The concretions that are found within the Kettle Point Formation are typically spheres to oblate spheroids. The oblate spheroids are flattened slightly parallel to the plane of bedding. The diameters of these concretions range from 1–1.5 ft. The fragments of these concretions display internal fabric that consists of an inner homogeneous, commonly burrowed zone surrounded by an outer zone of radiating fibrous carbonate. These concretions lack any obvious nuclei, such as macrofossils, at their centers. These concretions occur in the black shale in the lower part of the Kettle Point Formation. Because the concretions are so much harder than the enclosing weakly indurated shale, they readily weather out of the shale along the shoreline and are incorporated into the rubble mantling the lake bottom adjacent to the outcrop.

==Contacts==
The lower contact of the Kettle Point Formation is a disconformity that lies on the uneven surface of the underlying Hamilton Group. The uneven topography of the basal contact is the result of a combination of the dissolution of the underlying Silurian Salina Salt and erosion of the underlying Hamilton Group. At Kettle Point, the black shales of the Kettle Point Formation rest directly upon a layer of "conodont hash", which in turn rest upon a 8.3 in-thick bed of chert. This cherts lies upon chert intercalated with limestone of the Hamilton Group.
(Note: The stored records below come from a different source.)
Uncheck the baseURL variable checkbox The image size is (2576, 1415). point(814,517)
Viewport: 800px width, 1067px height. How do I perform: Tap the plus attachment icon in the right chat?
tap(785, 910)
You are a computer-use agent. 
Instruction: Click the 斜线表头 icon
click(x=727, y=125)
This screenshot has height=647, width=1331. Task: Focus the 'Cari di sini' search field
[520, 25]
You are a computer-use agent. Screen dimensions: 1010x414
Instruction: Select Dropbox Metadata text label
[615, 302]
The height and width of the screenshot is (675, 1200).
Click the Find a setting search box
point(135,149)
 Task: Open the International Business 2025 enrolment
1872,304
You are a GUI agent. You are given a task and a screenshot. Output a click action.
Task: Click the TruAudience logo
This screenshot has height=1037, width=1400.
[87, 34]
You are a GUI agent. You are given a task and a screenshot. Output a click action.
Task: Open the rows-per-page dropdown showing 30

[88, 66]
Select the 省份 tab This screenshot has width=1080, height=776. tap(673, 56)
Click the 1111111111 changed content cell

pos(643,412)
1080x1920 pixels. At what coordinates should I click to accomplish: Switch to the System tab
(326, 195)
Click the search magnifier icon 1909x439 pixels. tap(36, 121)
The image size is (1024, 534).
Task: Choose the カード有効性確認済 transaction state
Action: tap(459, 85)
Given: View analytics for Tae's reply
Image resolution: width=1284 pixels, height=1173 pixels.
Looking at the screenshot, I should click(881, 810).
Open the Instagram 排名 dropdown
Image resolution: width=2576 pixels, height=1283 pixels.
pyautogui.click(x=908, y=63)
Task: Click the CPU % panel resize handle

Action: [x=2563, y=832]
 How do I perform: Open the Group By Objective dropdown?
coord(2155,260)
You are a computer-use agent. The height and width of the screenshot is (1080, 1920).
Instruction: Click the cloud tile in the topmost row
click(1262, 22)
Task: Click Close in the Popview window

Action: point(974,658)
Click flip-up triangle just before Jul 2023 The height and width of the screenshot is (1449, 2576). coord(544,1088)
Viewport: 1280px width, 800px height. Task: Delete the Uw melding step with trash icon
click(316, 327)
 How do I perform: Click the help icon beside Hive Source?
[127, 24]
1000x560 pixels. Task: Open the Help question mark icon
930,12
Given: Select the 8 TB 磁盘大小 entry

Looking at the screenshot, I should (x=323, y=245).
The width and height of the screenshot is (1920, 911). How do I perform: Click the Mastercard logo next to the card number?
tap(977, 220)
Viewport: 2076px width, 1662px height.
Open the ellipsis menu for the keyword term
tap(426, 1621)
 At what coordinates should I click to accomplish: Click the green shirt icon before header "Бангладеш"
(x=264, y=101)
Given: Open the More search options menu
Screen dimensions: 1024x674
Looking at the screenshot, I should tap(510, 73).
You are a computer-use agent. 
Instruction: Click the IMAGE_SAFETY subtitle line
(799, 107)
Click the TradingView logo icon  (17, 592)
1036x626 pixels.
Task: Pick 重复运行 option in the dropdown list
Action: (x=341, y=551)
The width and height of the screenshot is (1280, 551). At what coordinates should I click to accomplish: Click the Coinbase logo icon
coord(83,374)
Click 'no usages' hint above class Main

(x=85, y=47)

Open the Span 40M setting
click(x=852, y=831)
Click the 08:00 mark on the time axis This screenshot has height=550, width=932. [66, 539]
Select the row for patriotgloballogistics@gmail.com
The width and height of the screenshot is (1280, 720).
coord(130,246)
The upper contact of the Kettle Point Formation is an erosional unconformity. Typically in southern Ontario, it is directly overlain by Pleistocene glacial tills and related deposits. In the central part of southern Ontario, the Carboniferous Bedford Formation of the Port Lambton Group unconformably rests upon Kettle Point Formation. Locally, sandstone-filled fluvial channels of the Berea Formation have removed the Bedford Formation and cut into the Kettle Point Formation.

== Fossils==
Except for Tasmanites and conodonts, the flora and fauna of the Kettle Point Formation is very limited in terms of diversity as well as in number. Within the Kettle Point Formation, only Tasmanites, an orange or amber colored cyst of a marine planktonic alga, is abundant on typical bedding planes and within concretions. Conodonts are also common and less commonly ostracods, scolecodonts, arenaceous foraminiferans, and pyritized radiolarians and sponge spicules have also been observed. Rare megafossils include plant remains (e.g. Callixylon and Protosalvinia), the inarticulate brachiopod, Lingula, and fish remains (scales, dermal plates, and possible teeth). Small, unidentified, highly fragmented brachiopods and crinoids have been recovered from drill cuttings. Finally, well-preserved, silicified fossils of Prototaxites have been observed and collected from the black shales of the Kettle Point Formation at Kettle Point.

==Age and Correlation==
The analysis of conodonts concluded that the strata comprising the Kettle Point Formation range in age from Frasnian and Famennian (Late Devonian). These conodonts faunas are also interpreted to indicate that the Kettle Point Formation is stratigraphically equivalent to more extensive organic-rich, fine-grained strata, e.g. the Ohio, New Albany, Chattanooga, and Antrim shales, of the eastern United States. It is also considered to be stratigraphically equivalent to organic-rich, fine-grained strata, the Long Rapids Formation, of the Hudson Bay platform in northern Ontario.